While the film is a terrific homage to artistry and the madness that drives it, its commentary on the influence of Jodorowsky's work on the Dune production is presumptuos. Towards the end of the documentary, its creators -- not Jodorowsky -- make bold assertions about the work on Dune influencing nearly everything that followed it, including Star Wars, Flash Gordon, Raiders of the Lost Ark, and Contact. While I'm sure the production book made its rounds in Hollywood, it likely didn't have that great an influence over the visual direction of what we now know as classic blockbuster pictures.And especially the integrity of equally imaginative creators. If anything, it helped ground some of the bolder ideas that folks like George Lucas and Steven Spielberg struggled to convey in those early years of selling their ideas to studios.
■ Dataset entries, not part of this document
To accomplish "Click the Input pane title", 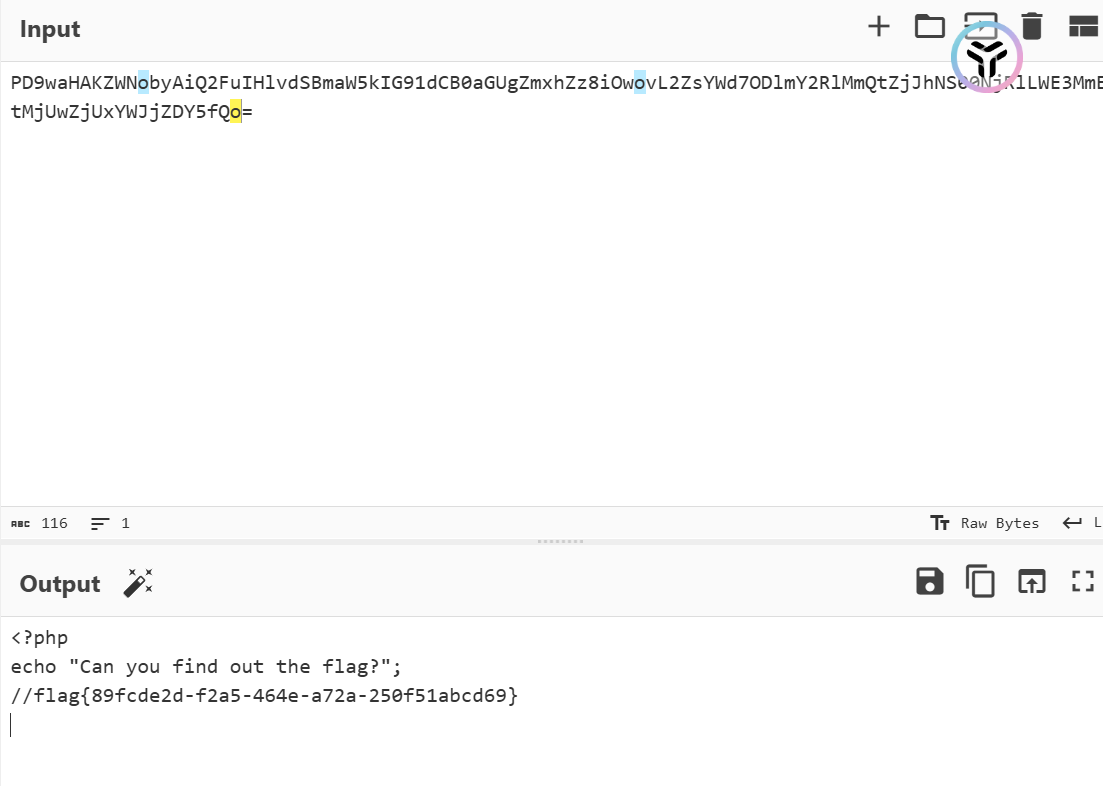I will pos(50,29).
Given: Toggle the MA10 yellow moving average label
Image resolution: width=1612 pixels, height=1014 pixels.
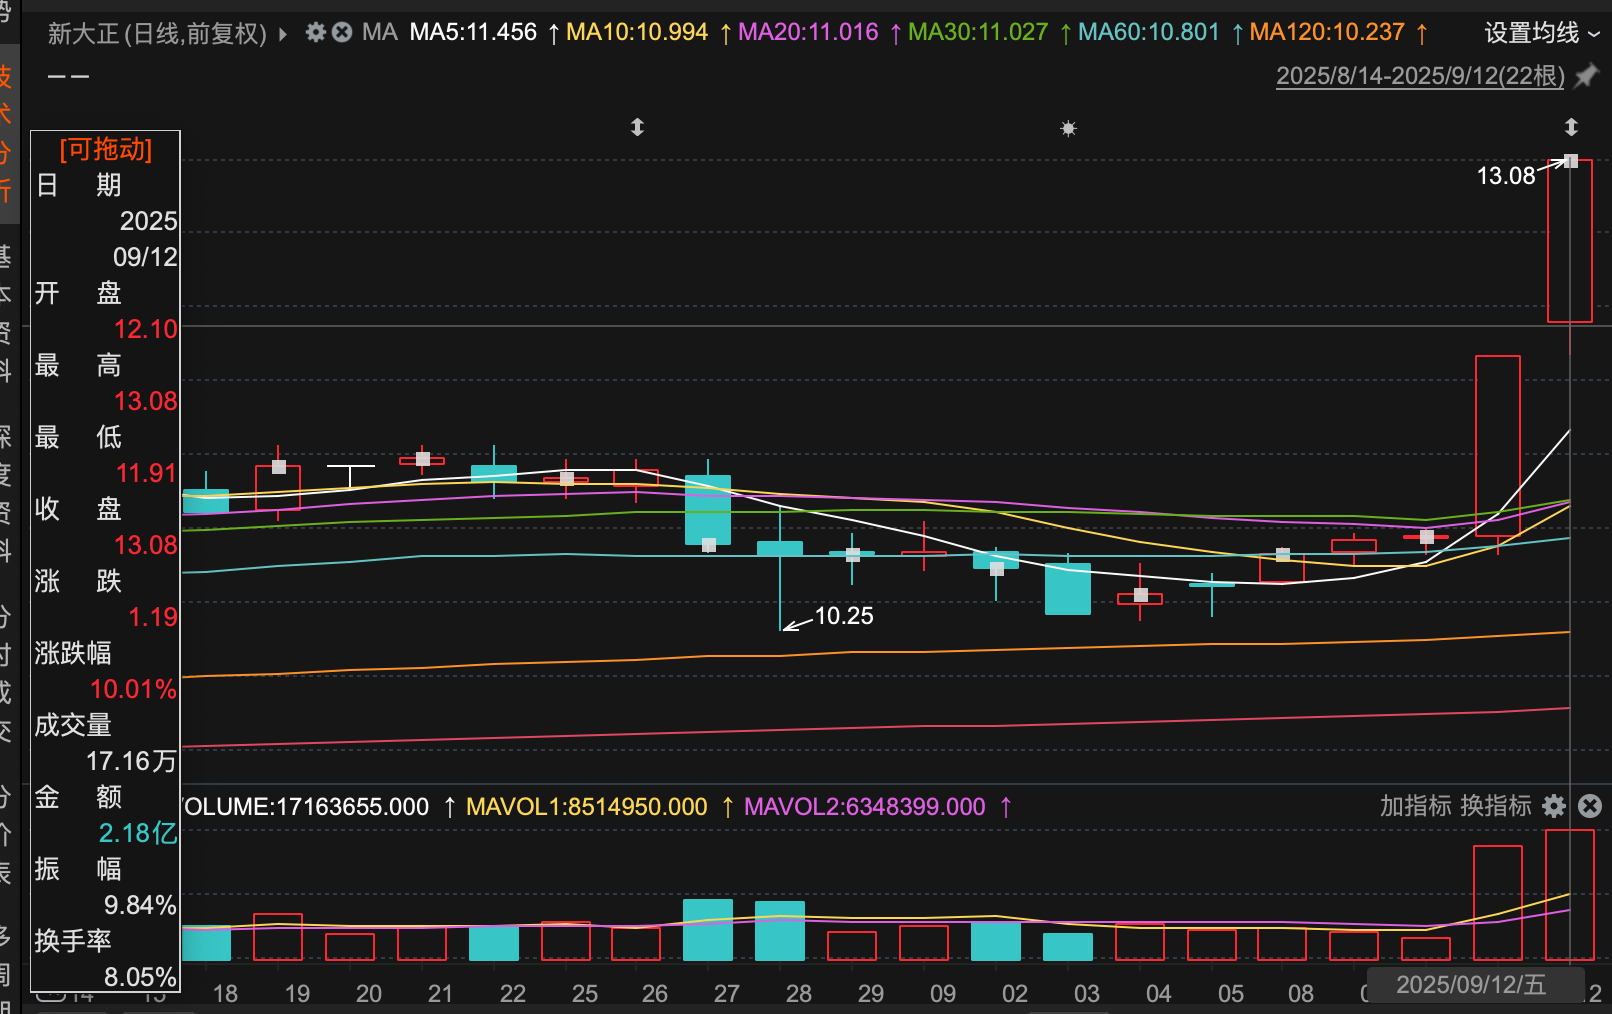Looking at the screenshot, I should [x=637, y=33].
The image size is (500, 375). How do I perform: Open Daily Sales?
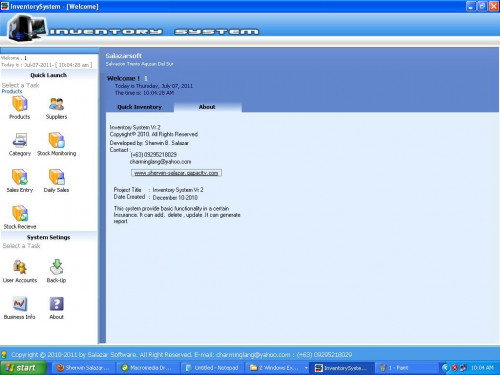click(56, 177)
As it stands as a documentary and an homage to the filmmaking process, Jodorowsky's Dune is still an exceptional achievement. I have newfound respect for the director as an artist, as well as for the creators of the actual documentary -- the film has great rhythm, and does a fine job bringing old production illustrations to life in attempting to convery the imaginative reaches of Jodorowsky's grandest vision. We can only hope that someone picks up the spiritual torch and shepherds something akin to taking LSD to the big screen in the near future.